■ RECORDS SHOWN ■
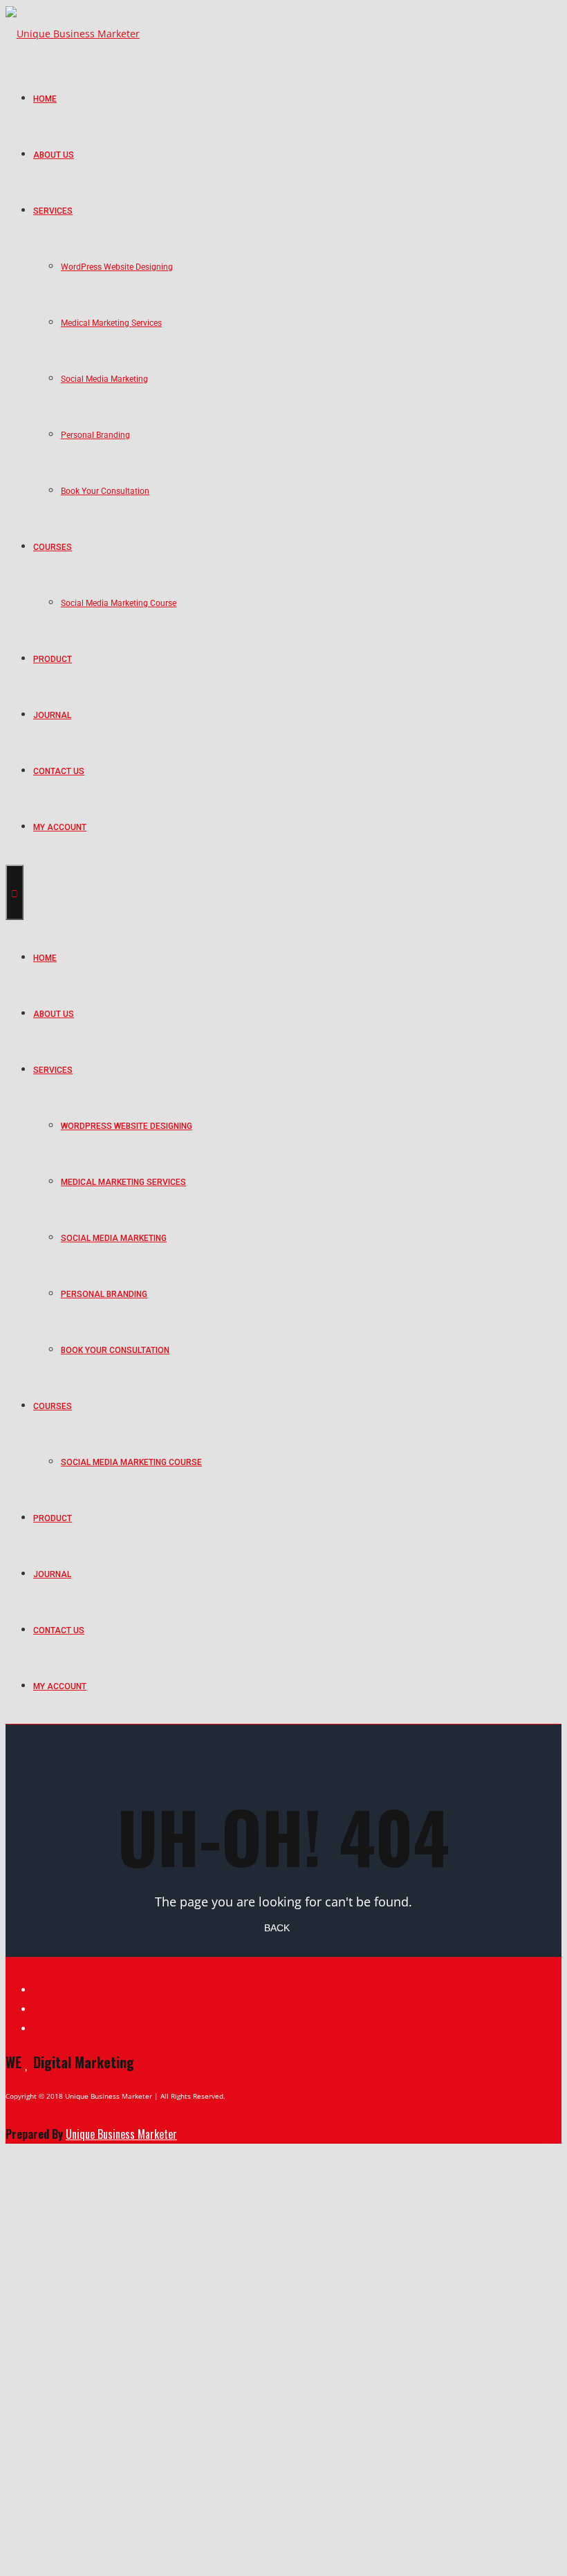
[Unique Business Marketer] (73, 32)
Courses (52, 547)
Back (277, 1927)
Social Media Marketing (104, 379)
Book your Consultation (105, 491)
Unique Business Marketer (121, 2134)
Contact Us (58, 771)
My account (59, 827)
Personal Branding (95, 435)
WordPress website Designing (117, 267)
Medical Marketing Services (111, 323)
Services (53, 211)
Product (52, 659)
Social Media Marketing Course (118, 603)
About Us (53, 155)
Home (45, 99)
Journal (52, 715)
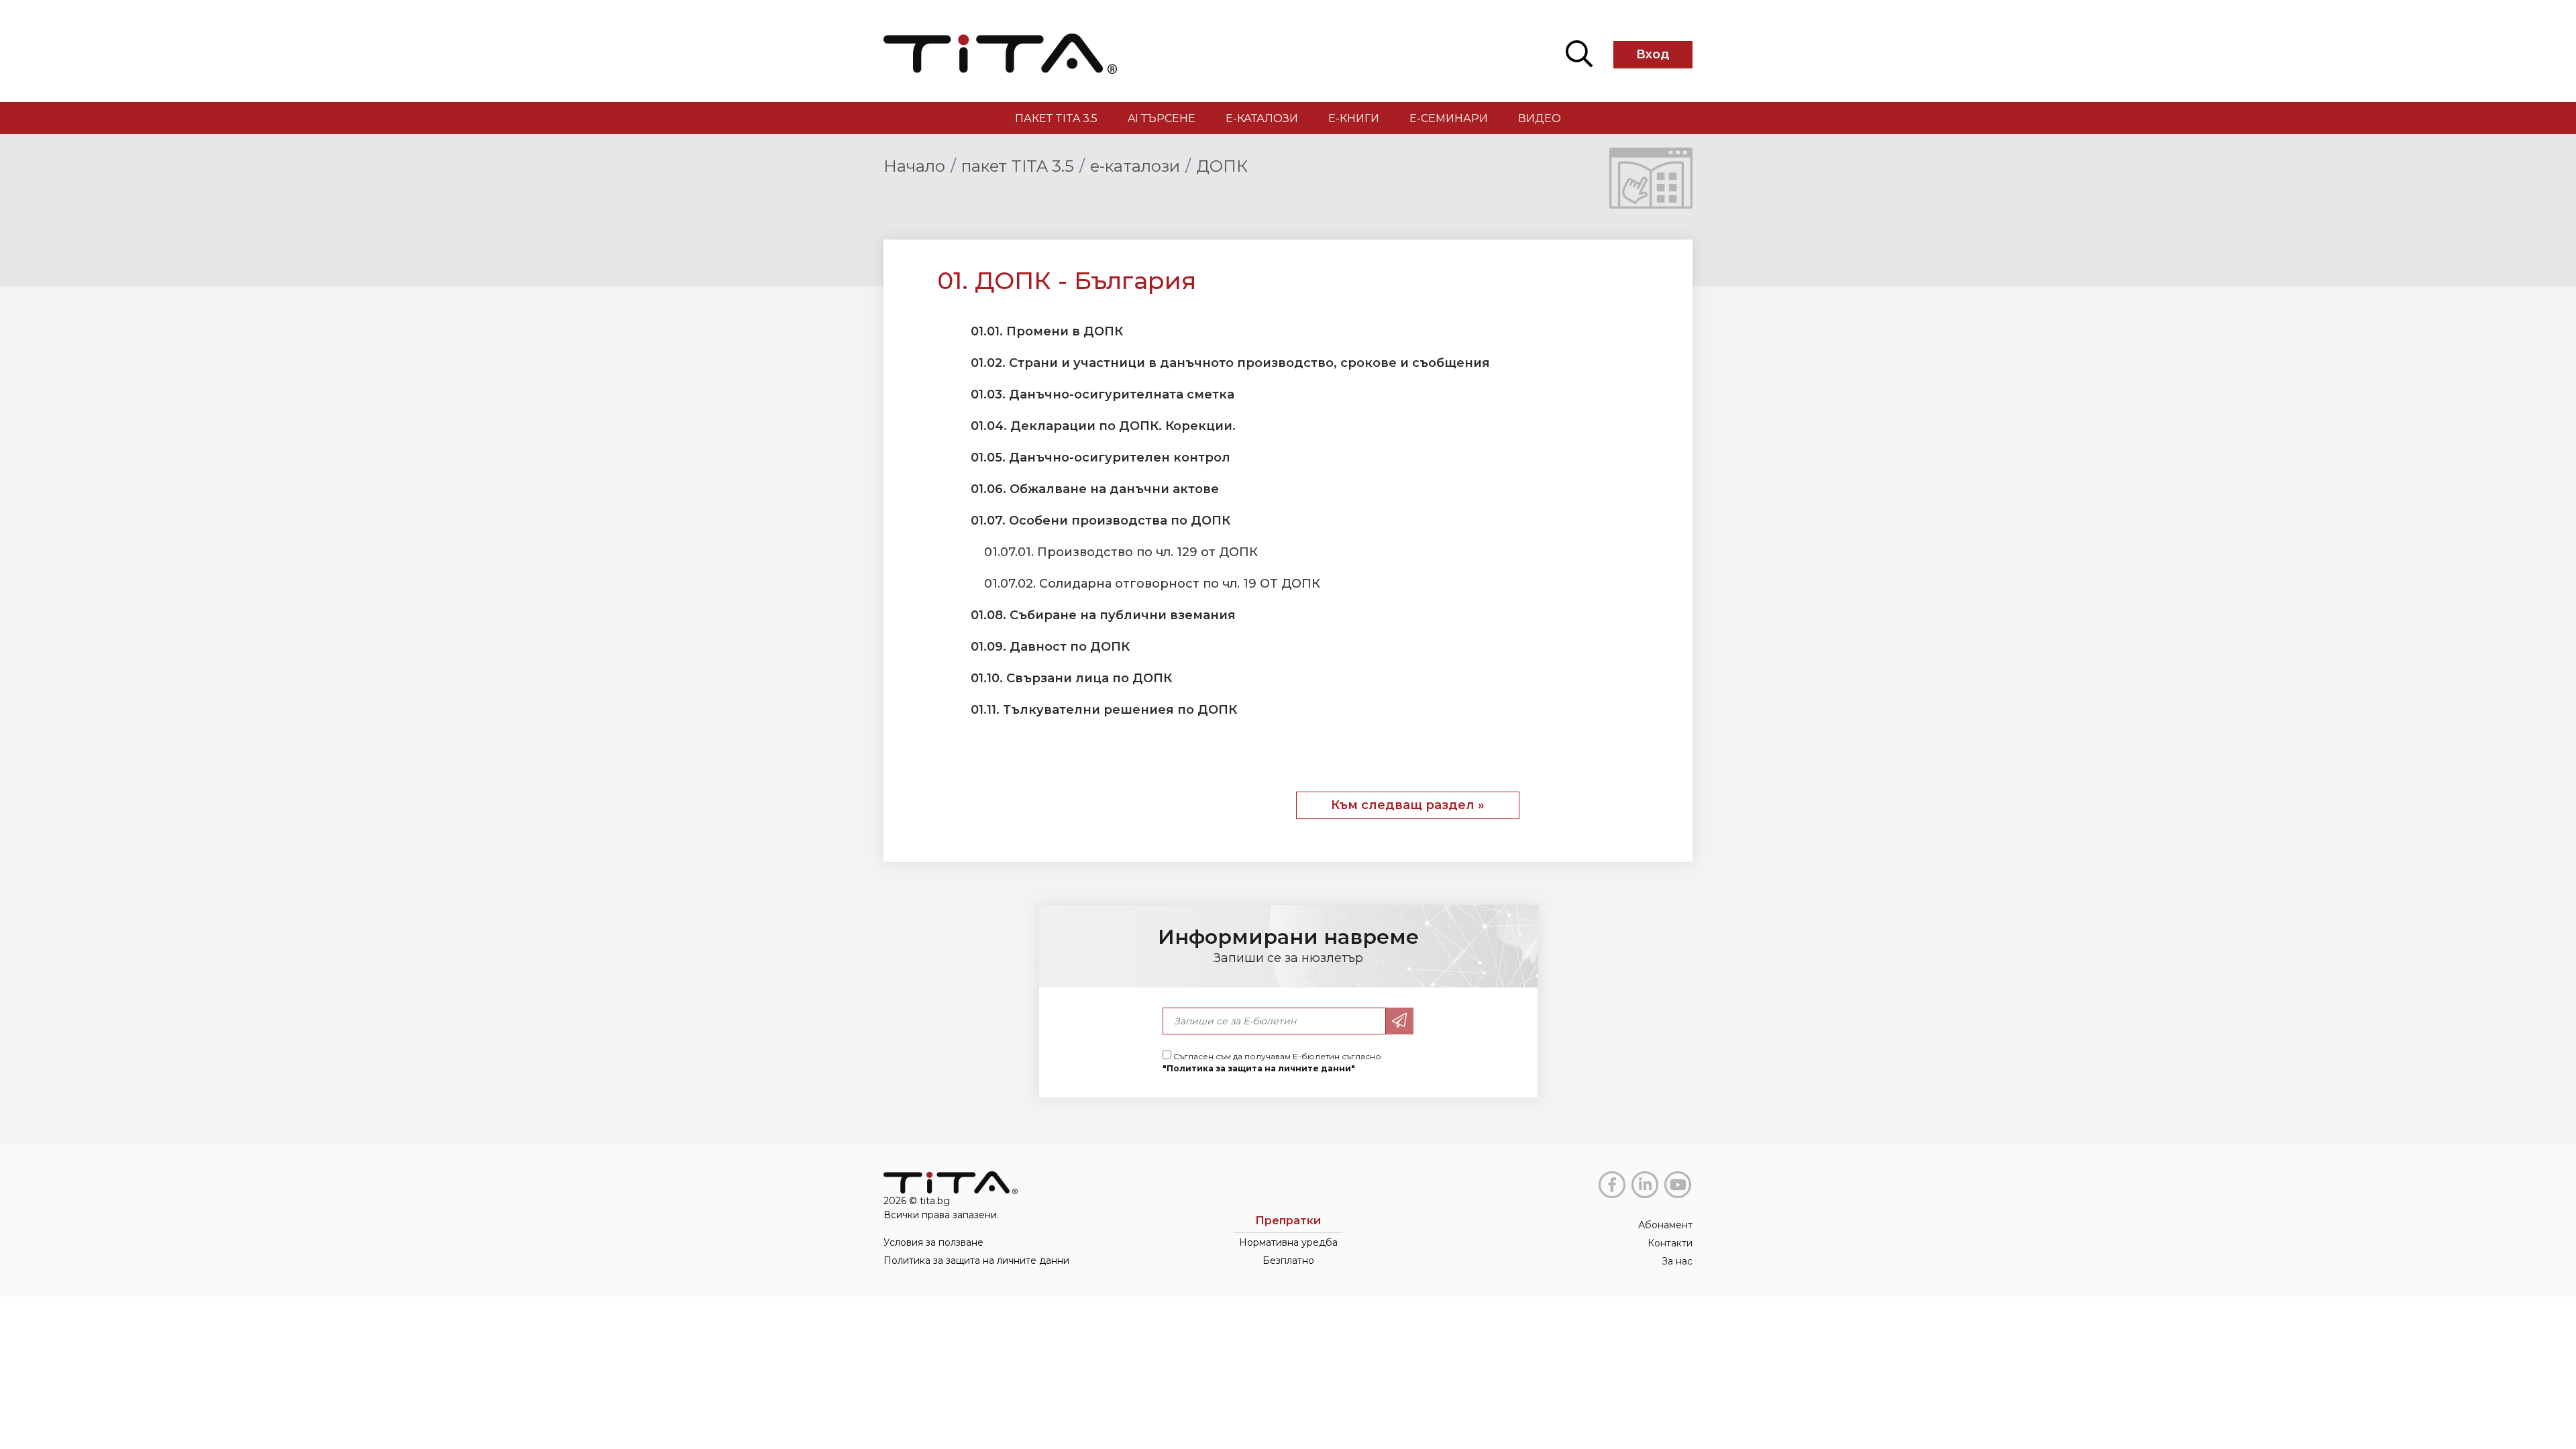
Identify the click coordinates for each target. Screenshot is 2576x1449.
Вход (1653, 54)
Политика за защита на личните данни (976, 1260)
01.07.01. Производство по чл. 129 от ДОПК (1121, 552)
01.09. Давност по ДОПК (1050, 646)
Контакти (1670, 1243)
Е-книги (1353, 118)
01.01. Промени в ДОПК (1047, 331)
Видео (1539, 118)
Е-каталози (1262, 118)
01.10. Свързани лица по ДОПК (1071, 678)
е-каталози (1135, 166)
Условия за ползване (933, 1242)
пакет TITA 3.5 (1056, 118)
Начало (914, 166)
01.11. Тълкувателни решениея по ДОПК (1104, 709)
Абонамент (1665, 1225)
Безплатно (1288, 1260)
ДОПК (1222, 166)
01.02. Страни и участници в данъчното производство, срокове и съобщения (1230, 363)
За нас (1677, 1261)
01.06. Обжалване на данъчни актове (1095, 489)
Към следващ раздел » (1408, 805)
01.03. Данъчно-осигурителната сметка (1102, 394)
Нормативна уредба (1288, 1242)
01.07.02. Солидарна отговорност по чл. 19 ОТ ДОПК (1152, 583)
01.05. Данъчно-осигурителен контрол (1100, 457)
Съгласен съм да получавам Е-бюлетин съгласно (1272, 1062)
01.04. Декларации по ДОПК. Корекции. (1103, 426)
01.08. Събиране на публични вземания (1103, 615)
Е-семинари (1448, 118)
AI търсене (1161, 118)
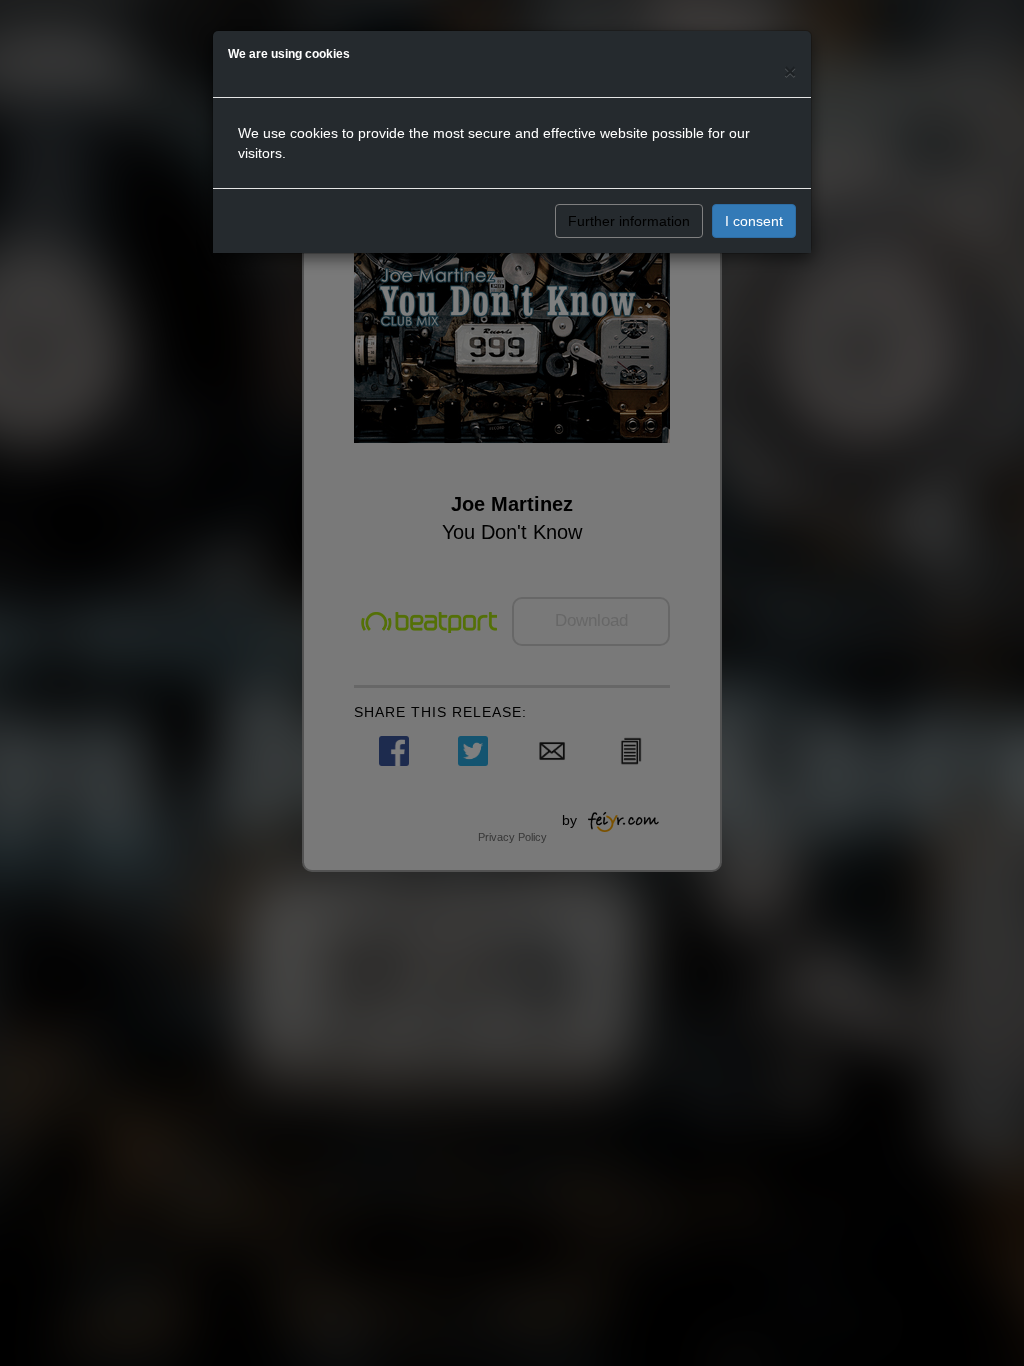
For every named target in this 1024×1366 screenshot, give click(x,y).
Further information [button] (629, 221)
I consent (754, 221)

■ EXERCISE ■
Please transcribe exactly the lines above from the line that has "01.11. Тълкувателни решениея" up to and including the line that has "01.03. Данъчно-осигурителната сметка"; no other line belongs in the answer.

■ RESPONSE TO THIS TASK ■
01.11. Тълкувателни решениея по ДОПК (1104, 709)
Абонамент (1665, 1225)
Безплатно (1288, 1260)
ДОПК (1222, 166)
01.02. Страни и участници в данъчното производство, срокове и съобщения (1230, 363)
За нас (1677, 1261)
01.06. Обжалване на данъчни актове (1095, 489)
Към следващ раздел » (1408, 805)
01.03. Данъчно-осигурителната сметка (1102, 394)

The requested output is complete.